Viersen: Himmlisches Dülken
VON HANS RHEINKÄMPER - zuletzt aktualisiert: 19.12.2008Viersen (RPO). Zum ersten Mal in 25 Jahren ist ein einzelner Ort Schwerpunktthema in der Landschaftsverbands-Zeitschrift „Denkmalpflege im Rheinland“. Landeskonservator Professor Dr. Udo Mainzer nennt Dülken „einen Schatz“.
Dülken Für Professor Dr. Udo Mainzer war diese Pressekonferenz eine dreifache Premiere. Zum ersten Mal in drei Jahrzehnten erlebe er eine solche Veranstaltung in einem Trauzimmer, sagte der Landeskonservator in Dülken. Auch könne er sich nicht erinnern, jemals einem Bürgermeister in dessen Aussagen zur Denkmalpflege so uneingeschränkt zustimmen zu können wie Günter Thönnessen.
Und schließlich sei es das erste Mal in der Geschichte der „Denkmalpflege im Rheinland“, dass eine Kommune den Schwerpunkt der Heftes bilde. Die „Denkmalpflege im Rheinland“ ist eine Zeitschrift des Landschaftsverbandes, kurz LVR. Herausgegeben wird sie vom LVR-Amt für Denkmalpflege. Mainzer ist Leiter dieses Amtes. Vier Mal im Jahr erscheint das Heft und widmet sich den Themen rund um Denkmale und deren Erhalt. Das vierte Heft des 25. Jahrgangs behandelt nun in vier seiner acht Aufsätze Dülken.
LVR
Marke Die Abkürzung „LVR“ steht für Landschaftsverband Rheinland und wird seit Oktober als so genannte „Dachmarke“ verwendet. So heißt die Orthopädie in Süchteln „LVR-Klinik Orthopädie Süchteln“.
Denkmalschutz Das Rheinische Amt für Denkmalpflege wurde im Zuge der Dachmarken-Einführung zum LVR-Amt für Denkmalpflege. Sein Sitz ist die Abtei Brauweiler bei Köln.
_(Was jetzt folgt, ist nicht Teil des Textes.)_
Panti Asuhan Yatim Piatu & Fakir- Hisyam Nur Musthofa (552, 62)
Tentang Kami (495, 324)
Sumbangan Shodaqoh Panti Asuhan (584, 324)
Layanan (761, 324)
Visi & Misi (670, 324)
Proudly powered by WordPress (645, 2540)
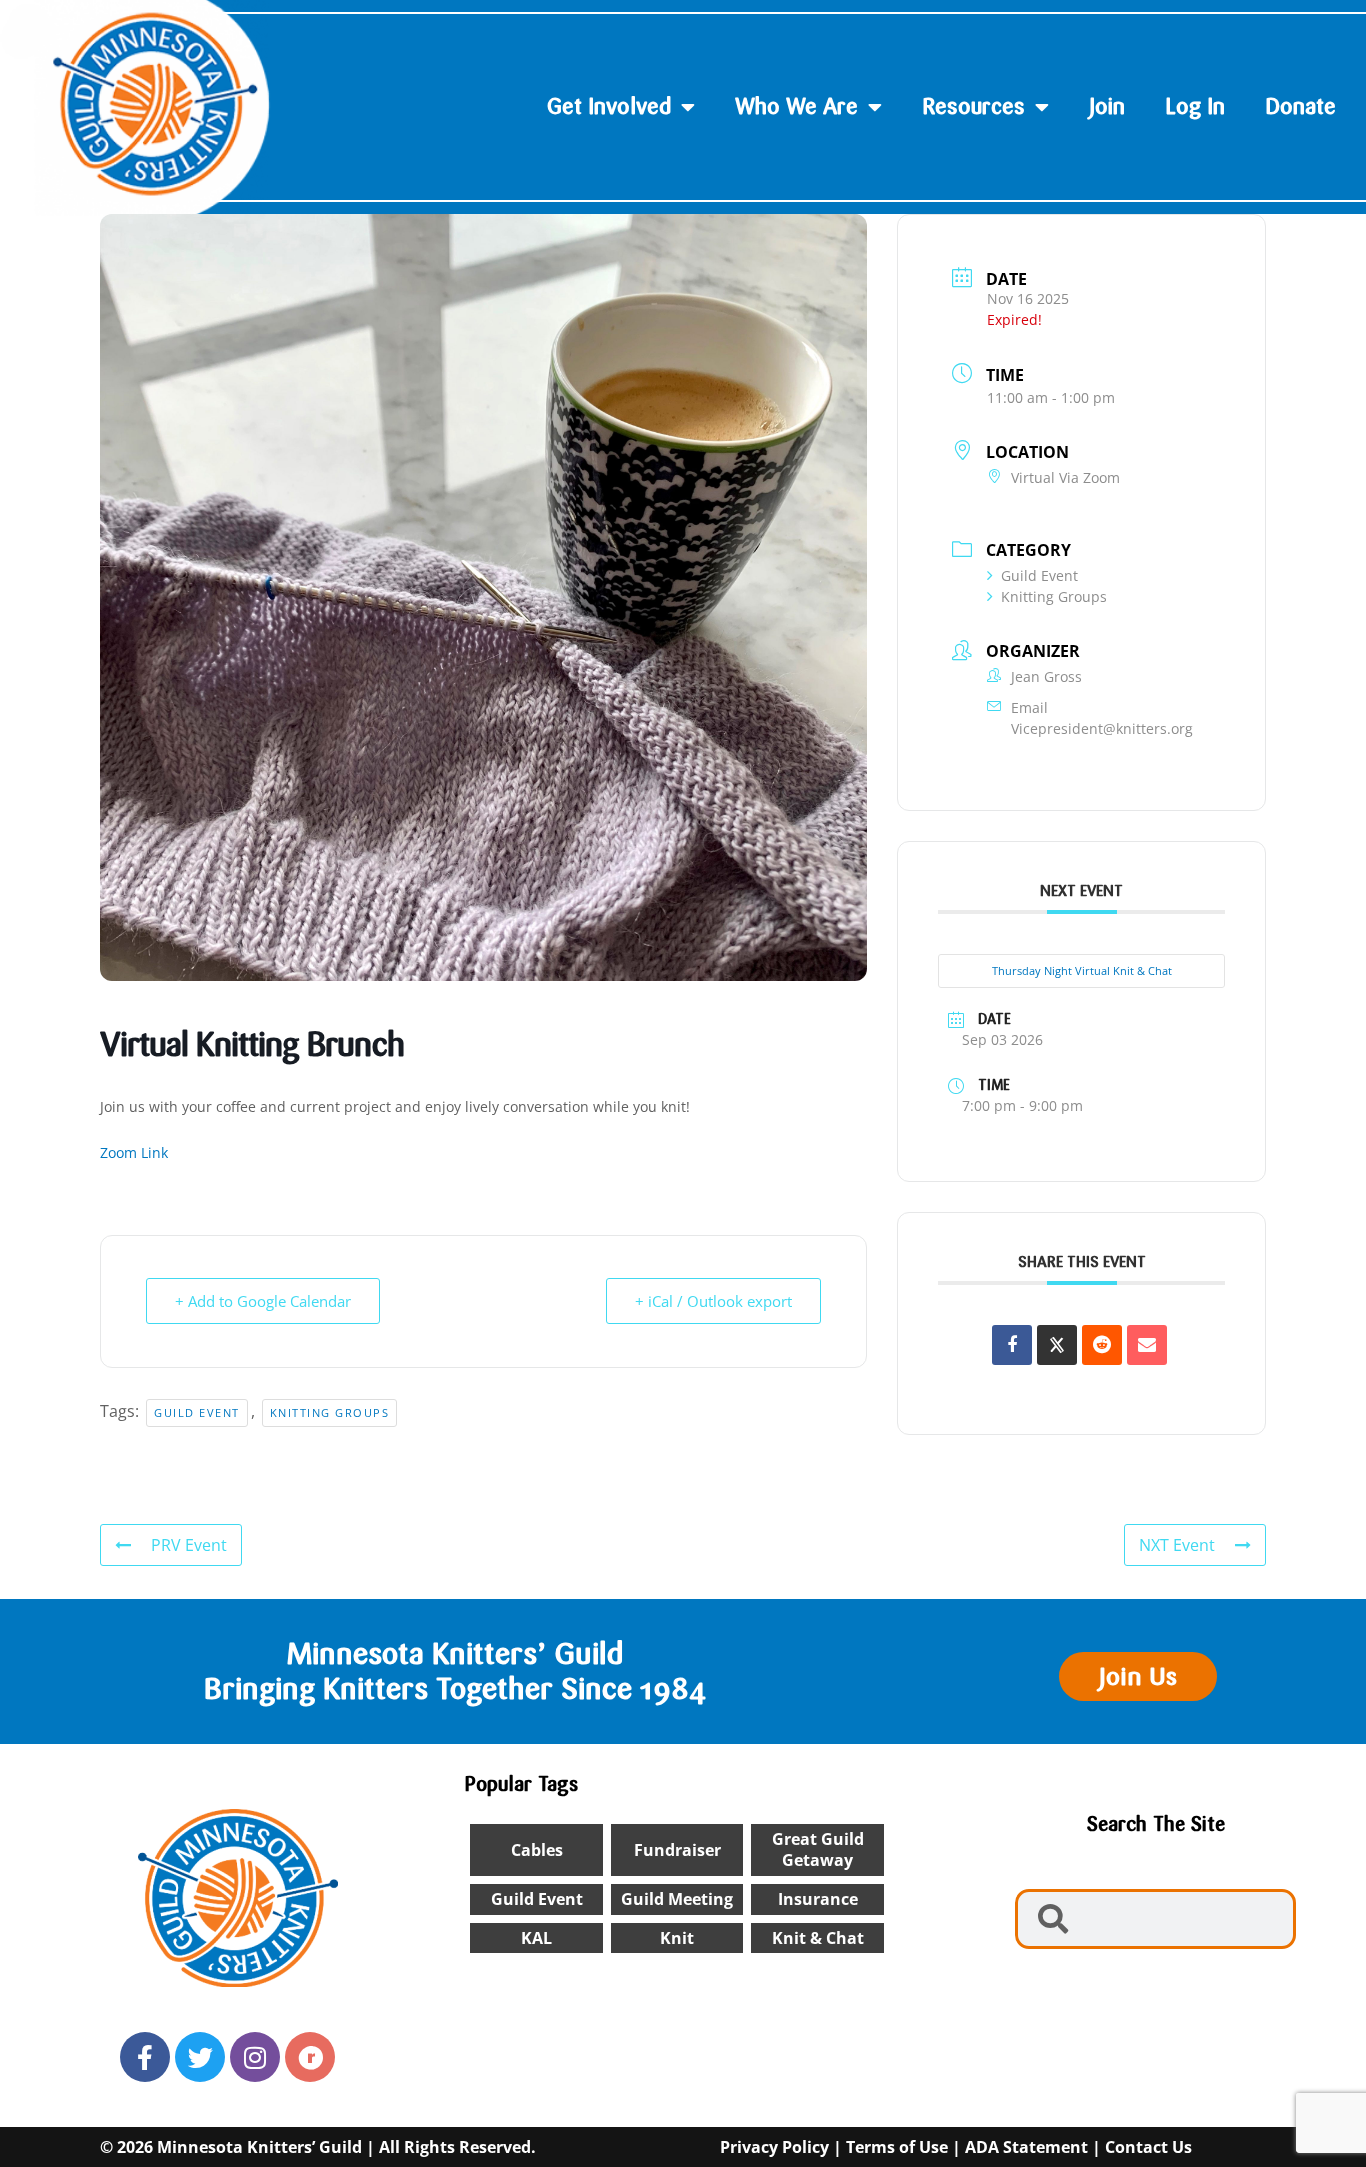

Es ist für 100 000 Denkmale im Rheinland zuständig.
Mainzer sagte, der weitgehende Erhalt der Bauten aus der Zeit vor dem Zweiten Weltkrieg sei im Rheinland eine absolute Ausnahme: „Sie haben in Dülken einen Schatz.“ Dr. Marco Kieser vom LVR, der sich als Inventarisator darum kümmert, dass dieser Schatz dokumentiert wird, ergänzte, dass es „furchtbar wenig neuere Literatur zu Dülken“ gebe. Das Heft, das für vier Euro im Buchhandel angeboten wird, biete nur einen Einstieg. Kieser ist mit einem einführenden Text vertreten. Er lobte die Bemühungen der Stadt, durch einen Denkmalpflegeplan gemeinsam mit den Bürgern für den Erhalt des Ortsbildes zu arbeiten. Solche Pläne gebe es bislang nur in drei Städten im Rheinland. Dr.-Ing. Stephan Strauß vom Krefelder Büro „Historische Bauwerke“ aus Krefeld stellt diesen Denkmalpflegeplan vor. Von René Franken stammt der Aufsatz über die Pfarrkirche St. Cornelius. Siglind Schmirl schließlich widmet sich dem Leben und Werk des Dülkener Architekten Albert Rangette (1873 – 1954).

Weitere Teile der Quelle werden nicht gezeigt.